—Sobre Dios (de una charla).


INTERVENCIÓN 1

La gente que cree en Dios, deposita en él la propia confianza de su espíritu. Es una especie de intermediario, o sustituto de la confianza que se proyecta en el ser y en la humanidad, solamente que depositada en una superioridad divina. Es esa ineptitud humana —o quizá, un acto de supuesta severa humildad— para reivindicar la identidad del ser sin rubores.

Una clase de arrogancia que no perdonamos fácilmente, es la del ateo que no necesita de Dios para ser. Aunque a mí me parece que esto equivale a un autoengaño. El crédulo no es menos arrogante que el ateo; la diferencia es que proyecta su arrogancia en una entidad que él crea (Dios) y de la que, además, osa creer sin tener más datos que su fe —un acto no menos arrogante.

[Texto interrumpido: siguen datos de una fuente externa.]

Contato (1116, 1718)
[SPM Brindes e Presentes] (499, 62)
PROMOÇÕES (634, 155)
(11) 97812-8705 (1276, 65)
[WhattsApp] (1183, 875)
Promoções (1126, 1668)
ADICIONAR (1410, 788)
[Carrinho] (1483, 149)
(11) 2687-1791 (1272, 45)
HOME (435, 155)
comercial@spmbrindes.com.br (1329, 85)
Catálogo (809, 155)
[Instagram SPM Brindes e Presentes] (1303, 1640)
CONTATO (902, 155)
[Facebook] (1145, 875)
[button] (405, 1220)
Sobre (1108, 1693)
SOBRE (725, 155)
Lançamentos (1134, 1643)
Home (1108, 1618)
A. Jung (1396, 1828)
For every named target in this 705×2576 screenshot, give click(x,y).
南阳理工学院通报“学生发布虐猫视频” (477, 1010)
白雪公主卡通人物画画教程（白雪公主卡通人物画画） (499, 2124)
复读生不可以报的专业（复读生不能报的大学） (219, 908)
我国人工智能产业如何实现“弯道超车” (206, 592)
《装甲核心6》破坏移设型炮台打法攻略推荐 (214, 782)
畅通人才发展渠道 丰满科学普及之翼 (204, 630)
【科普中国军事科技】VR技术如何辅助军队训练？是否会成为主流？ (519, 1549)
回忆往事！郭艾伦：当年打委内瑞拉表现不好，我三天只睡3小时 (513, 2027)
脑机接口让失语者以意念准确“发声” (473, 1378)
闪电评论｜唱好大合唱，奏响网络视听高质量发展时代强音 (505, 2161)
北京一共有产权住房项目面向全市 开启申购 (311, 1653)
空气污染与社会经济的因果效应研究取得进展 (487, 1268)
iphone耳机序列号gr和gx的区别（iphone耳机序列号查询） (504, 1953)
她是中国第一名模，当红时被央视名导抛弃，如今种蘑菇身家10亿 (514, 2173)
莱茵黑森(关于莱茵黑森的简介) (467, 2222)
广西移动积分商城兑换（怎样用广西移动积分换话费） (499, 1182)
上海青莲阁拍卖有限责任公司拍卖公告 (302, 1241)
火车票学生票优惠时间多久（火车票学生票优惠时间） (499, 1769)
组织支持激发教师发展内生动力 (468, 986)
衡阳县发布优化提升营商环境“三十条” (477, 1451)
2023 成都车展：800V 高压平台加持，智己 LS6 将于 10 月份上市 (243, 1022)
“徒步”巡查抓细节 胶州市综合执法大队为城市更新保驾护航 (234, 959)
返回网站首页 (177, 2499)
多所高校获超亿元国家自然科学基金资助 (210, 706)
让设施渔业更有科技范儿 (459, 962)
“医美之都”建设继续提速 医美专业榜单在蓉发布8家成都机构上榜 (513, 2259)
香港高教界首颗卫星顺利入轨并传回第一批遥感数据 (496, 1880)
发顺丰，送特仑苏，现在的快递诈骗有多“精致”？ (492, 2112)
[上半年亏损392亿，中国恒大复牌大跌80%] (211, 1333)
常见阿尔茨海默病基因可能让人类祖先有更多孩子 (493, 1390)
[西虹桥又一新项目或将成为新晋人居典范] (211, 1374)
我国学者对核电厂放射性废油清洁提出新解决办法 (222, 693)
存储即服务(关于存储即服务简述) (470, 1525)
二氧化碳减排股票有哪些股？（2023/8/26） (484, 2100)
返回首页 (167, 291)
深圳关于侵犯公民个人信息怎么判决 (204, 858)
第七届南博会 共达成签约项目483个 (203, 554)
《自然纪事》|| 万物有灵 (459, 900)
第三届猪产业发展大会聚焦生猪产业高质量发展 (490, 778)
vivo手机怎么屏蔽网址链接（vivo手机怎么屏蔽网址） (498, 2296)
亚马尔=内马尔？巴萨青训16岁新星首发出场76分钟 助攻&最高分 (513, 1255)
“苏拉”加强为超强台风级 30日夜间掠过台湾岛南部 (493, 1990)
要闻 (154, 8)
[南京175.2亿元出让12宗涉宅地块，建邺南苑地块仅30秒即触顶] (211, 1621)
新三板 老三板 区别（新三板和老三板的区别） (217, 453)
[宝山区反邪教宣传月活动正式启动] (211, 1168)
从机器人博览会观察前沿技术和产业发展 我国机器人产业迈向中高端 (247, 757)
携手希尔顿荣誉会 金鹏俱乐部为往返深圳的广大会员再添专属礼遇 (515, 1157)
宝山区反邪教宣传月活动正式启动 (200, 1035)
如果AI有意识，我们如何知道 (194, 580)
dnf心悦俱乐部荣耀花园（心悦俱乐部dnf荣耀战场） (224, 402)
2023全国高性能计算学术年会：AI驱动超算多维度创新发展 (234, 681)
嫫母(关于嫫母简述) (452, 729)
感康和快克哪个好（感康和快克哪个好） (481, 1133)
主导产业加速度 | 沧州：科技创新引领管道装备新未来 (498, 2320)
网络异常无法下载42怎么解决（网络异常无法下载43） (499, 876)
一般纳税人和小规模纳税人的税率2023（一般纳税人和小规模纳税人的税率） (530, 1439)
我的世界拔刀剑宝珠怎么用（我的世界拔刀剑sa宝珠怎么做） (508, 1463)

De la alocución anterior, se deduce que sería en verdad ridículo pensar que la credulidad —o su opuesto—, constituyan sendos actos de arrogancia. Si alguien creyera que un ateo es arrogante porque se atreve a declarar su ser sin necesidad de Dios, entonces estaría condenado a aceptar esto mismo para el creyente, aunque de otro modo. El hombre siempre necesita creer en algo. Si no cree en Dios, cree en sí mismo. El ateísmo y la fe, vendrían a ser dos formas de un mismo fenómeno; distintas únicamente por sus medios.

Decía Kierkegaard: «Tener fe es el coraje de sostener la duda». Y siempre tendrá algo de heroico aquel loco que se atreve a sostener lo insostenible. Quizá por esto, me he sentido siempre no solamente inferior ante los creyentes frente a la duda, sino bastante más flaca de mi espíritu.

INTERVENCIÓN 2

A veces creo que en el ateísmo, cierta clase de especímenes expresamos cierto tipo de ineptitud biológica. Cierta tendencia a negar la tradición, a negar lo que de más sagrado hay en el hombre: el mito.

INTERVENCIÓN 3

Creo que es un fenómeno antropológico hondo, hondo. De psicología de masas, pero también de psicologías individuales. Incluso he escrito en mi blog, entradas destinadas a explicar por qué, pese a no compartir, respeto a los creyentes. Pero así como sé que hay ateos intolerantes que persiguen al creyente por su creencia, también sé que hay creyentes que persiguen a ateos por su incredulidad. Esa onda muy humana de joder al prójimo.

INTERVENCIÓN 4

¡Claro!, para hablar de Dios, hemos creado un vocablo. Es una de las relaciones más complejas que sostiene el hombre: su relación con Dios. Y no es improbable, como le ocurría a mi abuelo, que el ser humano mude de creer firmemente en Dios, a luego perder su fe y, luego, volver a recuperarla. No sé si sea una cosa de permitirse ser laxo con sus creencias, es una cosa de ser muy creyente de ellas, como Bertrand Russell que era un férreo ateo. La diferencia entre el ateo y el creyente, es que el ateo cuenta con evidencias fácticas que sostienen su creencia —puesto que no cuenta con evidencias fácticas de la existencia de Dios— y, por lo tanto, habría, al menos, coherencia epistemológica en su posición. En el creyente no se puede pedir dicha coherencia; es, como dice Kierkeegard, valentía. Es la posibilidad de quedar definidos por nuestras ignorancias —como decía Sartre—, por la infinita parcela de realidad ignota.
 
«No es posible decir nada de nada. Por ello es ilimitada la cantidad de libros».